[Collected data]
== Segment start ==

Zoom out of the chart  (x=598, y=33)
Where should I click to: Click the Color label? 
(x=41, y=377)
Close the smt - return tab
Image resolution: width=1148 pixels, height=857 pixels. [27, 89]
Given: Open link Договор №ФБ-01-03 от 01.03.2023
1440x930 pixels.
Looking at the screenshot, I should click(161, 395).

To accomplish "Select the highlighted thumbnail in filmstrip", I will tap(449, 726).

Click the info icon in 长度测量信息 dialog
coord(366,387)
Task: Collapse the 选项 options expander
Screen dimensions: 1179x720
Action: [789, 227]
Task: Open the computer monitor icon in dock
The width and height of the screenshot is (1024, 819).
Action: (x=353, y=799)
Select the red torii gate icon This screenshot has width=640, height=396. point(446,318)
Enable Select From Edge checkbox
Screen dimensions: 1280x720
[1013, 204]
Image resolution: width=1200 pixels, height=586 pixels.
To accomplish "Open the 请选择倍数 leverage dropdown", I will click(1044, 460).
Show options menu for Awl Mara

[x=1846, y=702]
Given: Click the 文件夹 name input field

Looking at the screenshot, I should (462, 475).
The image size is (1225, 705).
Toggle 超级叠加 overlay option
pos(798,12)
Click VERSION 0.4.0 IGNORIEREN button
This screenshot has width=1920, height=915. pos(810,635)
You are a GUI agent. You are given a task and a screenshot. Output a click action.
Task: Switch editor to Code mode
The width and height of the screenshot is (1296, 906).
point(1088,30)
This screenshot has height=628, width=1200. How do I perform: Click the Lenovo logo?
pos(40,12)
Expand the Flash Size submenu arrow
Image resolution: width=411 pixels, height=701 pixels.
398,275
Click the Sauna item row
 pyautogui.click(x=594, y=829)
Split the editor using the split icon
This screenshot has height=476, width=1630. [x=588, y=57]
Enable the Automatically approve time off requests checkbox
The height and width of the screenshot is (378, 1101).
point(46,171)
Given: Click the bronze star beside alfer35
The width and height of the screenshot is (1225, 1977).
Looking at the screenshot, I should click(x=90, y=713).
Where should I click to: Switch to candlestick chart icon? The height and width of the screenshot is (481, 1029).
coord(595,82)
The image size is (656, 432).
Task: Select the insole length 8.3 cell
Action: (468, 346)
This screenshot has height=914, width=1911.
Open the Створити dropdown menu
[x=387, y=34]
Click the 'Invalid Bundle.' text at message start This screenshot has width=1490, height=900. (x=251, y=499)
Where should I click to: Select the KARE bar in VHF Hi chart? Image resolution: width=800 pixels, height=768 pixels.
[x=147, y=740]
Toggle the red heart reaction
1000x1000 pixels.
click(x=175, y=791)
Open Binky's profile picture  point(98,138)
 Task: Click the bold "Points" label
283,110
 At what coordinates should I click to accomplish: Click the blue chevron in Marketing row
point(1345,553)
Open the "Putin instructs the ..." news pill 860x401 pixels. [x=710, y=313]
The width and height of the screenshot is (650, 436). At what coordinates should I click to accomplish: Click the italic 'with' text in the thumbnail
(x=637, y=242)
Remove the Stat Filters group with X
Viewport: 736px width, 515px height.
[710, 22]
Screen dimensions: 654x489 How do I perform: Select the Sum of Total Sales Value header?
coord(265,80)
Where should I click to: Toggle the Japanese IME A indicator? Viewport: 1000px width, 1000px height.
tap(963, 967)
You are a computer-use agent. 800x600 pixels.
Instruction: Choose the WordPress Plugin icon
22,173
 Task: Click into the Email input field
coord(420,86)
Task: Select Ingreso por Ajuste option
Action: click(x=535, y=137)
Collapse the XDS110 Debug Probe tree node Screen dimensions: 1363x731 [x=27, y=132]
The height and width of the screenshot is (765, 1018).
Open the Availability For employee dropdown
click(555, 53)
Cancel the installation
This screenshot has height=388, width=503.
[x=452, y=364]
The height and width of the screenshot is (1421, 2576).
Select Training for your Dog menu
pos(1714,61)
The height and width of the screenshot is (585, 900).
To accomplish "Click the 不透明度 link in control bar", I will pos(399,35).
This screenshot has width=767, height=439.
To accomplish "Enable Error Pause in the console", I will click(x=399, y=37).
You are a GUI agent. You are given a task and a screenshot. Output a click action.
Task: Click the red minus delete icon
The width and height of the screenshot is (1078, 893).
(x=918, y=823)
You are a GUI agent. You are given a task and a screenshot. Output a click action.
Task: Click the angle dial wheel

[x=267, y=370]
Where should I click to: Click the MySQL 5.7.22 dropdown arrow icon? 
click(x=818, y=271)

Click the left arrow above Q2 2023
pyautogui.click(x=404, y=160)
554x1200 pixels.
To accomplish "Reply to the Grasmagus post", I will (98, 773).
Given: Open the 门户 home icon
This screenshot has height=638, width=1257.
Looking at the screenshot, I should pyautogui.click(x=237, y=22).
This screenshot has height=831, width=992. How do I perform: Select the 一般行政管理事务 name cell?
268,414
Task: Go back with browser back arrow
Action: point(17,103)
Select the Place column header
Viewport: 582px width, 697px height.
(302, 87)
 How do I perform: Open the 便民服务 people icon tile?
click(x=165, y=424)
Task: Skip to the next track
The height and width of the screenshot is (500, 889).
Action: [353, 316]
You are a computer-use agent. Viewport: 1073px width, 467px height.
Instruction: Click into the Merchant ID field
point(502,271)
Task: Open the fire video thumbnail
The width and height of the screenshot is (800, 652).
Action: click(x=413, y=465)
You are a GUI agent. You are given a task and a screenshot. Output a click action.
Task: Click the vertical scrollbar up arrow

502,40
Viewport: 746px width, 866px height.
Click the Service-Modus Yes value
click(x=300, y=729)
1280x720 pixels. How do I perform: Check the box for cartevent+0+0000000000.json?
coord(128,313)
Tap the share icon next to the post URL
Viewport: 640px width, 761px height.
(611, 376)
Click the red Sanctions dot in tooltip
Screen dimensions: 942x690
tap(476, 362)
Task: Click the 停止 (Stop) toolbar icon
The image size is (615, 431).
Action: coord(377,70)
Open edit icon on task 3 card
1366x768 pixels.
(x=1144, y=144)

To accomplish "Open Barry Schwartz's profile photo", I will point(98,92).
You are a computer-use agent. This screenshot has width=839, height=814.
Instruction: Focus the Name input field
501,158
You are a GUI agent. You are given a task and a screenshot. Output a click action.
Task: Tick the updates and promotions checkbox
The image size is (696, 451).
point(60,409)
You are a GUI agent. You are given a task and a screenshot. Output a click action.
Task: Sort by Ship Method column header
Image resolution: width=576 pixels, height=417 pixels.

== Segment end ==

**Task directions:** Lines from the start of the entries through the one containing "The image size is (1225, 705)." are to be set down again exactly, both ends included.

**Output of the task:**
Zoom out of the chart  (x=598, y=33)
Where should I click to: Click the Color label? 
(x=41, y=377)
Close the smt - return tab
Image resolution: width=1148 pixels, height=857 pixels. [27, 89]
Given: Open link Договор №ФБ-01-03 от 01.03.2023
1440x930 pixels.
Looking at the screenshot, I should click(161, 395).

To accomplish "Select the highlighted thumbnail in filmstrip", I will tap(449, 726).

Click the info icon in 长度测量信息 dialog
coord(366,387)
Task: Collapse the 选项 options expander
Screen dimensions: 1179x720
Action: [789, 227]
Task: Open the computer monitor icon in dock
The width and height of the screenshot is (1024, 819).
Action: (x=353, y=799)
Select the red torii gate icon This screenshot has width=640, height=396. point(446,318)
Enable Select From Edge checkbox
Screen dimensions: 1280x720
[1013, 204]
Image resolution: width=1200 pixels, height=586 pixels.
To accomplish "Open the 请选择倍数 leverage dropdown", I will click(1044, 460).
Show options menu for Awl Mara

[x=1846, y=702]
Given: Click the 文件夹 name input field

Looking at the screenshot, I should (462, 475).
The image size is (1225, 705).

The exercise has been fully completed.